Why is there a longer time lag if light behaves as a wave? In this problem:

According to a model based on the electromagnetic theory of light, the electron absorbs all the energy that is incident on the surface within a distance of $5.0\times 10^{-11}\ \mathrm{m}$ from the electron. The intensity of light incident on the surface is $1.6\ \mathrm{W\ m^{-2}}$. The energy required to remove an electron from the surface is $1.8\ \mathrm{eV}$.
(a) Calculate, on the basis of this model, that the time taken for the electron to gain sufficient energy to leave the surface is $23\ \mathrm{s}$. (The area of a circle of radius $R$ is $\pi R^2$.)
(b) Experimental observation indicates that electrons are emitted from the surface in less than $10^{-9}\ \mathrm{s}$. Explain how this observation is consistent with the particle theory of light.

The answer to the first part is trivial, however, my main problem lies in the second part. Although I've studied this concept several times I tend to forget it. And I believe that this is because, I've not really understood. As far as I can recall, if we assume that light behaves as a wave, then there will be a longer time lag.

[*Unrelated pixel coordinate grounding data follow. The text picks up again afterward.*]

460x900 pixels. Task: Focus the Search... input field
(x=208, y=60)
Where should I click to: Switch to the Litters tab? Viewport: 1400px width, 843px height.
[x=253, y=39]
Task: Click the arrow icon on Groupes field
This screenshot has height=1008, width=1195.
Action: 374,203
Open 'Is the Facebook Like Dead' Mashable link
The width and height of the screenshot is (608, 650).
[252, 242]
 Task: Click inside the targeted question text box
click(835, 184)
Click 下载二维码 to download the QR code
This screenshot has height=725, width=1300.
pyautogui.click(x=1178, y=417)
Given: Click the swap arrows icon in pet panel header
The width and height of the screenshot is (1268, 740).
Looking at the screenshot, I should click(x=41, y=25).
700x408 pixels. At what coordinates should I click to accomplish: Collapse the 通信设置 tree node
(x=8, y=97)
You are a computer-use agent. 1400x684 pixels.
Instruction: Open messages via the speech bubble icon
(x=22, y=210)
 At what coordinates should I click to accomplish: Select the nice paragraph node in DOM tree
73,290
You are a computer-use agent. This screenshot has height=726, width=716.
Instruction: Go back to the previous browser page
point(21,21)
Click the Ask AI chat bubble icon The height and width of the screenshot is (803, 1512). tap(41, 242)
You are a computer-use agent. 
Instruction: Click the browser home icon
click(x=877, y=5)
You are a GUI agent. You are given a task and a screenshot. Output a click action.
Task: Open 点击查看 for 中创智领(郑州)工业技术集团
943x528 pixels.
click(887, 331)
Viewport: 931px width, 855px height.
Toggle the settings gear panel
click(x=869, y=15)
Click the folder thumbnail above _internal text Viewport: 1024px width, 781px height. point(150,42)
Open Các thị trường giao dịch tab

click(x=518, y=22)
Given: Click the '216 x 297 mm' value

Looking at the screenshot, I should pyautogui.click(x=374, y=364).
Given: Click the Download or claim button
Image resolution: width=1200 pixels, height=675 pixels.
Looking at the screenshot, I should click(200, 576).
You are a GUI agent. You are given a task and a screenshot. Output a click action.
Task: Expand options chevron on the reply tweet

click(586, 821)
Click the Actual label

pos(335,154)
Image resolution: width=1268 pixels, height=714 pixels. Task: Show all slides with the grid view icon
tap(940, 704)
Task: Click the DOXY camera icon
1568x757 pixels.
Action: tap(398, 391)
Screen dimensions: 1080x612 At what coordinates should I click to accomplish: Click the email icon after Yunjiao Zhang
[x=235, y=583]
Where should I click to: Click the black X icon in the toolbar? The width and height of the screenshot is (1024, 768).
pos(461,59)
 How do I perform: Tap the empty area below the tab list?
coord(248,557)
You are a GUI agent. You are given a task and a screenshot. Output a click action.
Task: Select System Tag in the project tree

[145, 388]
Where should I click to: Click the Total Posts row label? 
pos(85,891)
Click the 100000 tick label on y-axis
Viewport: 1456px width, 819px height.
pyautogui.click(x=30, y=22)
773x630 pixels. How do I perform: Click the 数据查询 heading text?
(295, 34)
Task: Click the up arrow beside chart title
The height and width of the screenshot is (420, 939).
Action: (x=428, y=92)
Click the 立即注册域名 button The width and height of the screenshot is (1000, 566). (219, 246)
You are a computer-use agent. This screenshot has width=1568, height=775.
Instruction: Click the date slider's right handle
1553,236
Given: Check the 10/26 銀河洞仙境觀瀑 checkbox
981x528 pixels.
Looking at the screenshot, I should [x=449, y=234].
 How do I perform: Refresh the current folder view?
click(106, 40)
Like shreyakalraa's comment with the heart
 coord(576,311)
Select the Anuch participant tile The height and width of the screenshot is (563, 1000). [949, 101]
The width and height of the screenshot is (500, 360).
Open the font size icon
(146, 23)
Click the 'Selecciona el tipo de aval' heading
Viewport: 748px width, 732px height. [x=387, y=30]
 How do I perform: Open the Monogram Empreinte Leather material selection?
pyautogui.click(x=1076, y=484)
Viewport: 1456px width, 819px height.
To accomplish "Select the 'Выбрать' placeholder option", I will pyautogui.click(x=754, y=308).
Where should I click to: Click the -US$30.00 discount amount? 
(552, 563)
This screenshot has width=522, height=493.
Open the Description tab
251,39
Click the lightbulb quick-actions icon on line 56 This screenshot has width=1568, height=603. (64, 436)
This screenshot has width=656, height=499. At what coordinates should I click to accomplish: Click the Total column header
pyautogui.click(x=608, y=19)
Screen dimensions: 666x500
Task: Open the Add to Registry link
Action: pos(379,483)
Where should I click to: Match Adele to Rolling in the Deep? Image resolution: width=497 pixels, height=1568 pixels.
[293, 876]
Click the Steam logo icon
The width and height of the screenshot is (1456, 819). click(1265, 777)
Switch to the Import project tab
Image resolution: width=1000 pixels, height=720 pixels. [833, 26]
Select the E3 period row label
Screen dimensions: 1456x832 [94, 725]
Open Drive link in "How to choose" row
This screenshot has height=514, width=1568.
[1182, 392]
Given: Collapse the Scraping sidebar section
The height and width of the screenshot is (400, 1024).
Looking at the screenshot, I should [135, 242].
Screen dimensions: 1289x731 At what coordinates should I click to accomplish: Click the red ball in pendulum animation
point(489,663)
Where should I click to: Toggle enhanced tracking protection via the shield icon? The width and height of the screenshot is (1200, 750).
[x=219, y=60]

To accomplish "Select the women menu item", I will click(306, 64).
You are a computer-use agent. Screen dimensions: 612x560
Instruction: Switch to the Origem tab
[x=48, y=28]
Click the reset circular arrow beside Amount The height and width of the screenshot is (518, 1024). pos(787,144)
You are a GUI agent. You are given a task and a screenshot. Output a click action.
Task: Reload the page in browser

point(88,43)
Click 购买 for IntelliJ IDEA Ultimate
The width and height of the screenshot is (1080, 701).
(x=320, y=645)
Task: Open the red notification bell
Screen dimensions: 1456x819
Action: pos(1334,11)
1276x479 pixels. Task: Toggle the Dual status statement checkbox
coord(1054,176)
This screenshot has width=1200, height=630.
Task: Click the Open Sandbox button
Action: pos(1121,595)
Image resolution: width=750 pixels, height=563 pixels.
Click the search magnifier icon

But why? 
 A: If you consider light to behave as particle then the energy is carried by the particles and when it collides with an electron the energy is transferred instantaneously.
But in case of wave the energy is distributed over the wave front and the time to transfer the same amount of energy will be longer.
A: As you have problems with the quantised picture of light, let us start from the quantised light picture and work toward the wave picture.


*

*Let us assume that we have photons (=quantised light particles). Furthermore, let us assume that each photon has the energy of 2eV, which is larger than the needed 1.8eV from your question. 

*What happens if an electron absorbs a photon? Well, the photon energy is transferred to the electron. As the electron gains enough energy to escape from the surface, it does so. Thus, "as soon as" the first photon hits the surface an electron is ejected from the surface. 

*Now let us try to work towards the wave picture, which considers the averaged energy of the photons. As each photons carries the energy of $2eV \approx 3.2 \cdot 10^{-19}J$ there are $1.6W / 2eV \approx 5 \cdot 10^{18}$ photons which hit the surface of $A=1m^2$ every second. However, in the wave picture we are allowed to transfer the absorption cross section from the electron to the photon. Hence, we ask what area do these photons cover, if each photon covers the area $\sigma = \pi R^2 \approx 7.8 \cdot 10^{-21}m^2$? Well, as we have $N=5 \cdot 10^{18}$ photons the total cross section is $N \cdot \sigma \approx 0.039m^2$. Therefore, on average the photons cover only 3.9% of the total area (which is $1m^2$). Thus they need 1/3.9% $\approx 25.5s$ to cover the total area. [we get a different number, because I used 2eV instead of 1.8eV].

*Next you should answer the question, what happens if we increase the photon energy? E.g. let's assume each photon carries the energy 10eV instead of 2eV.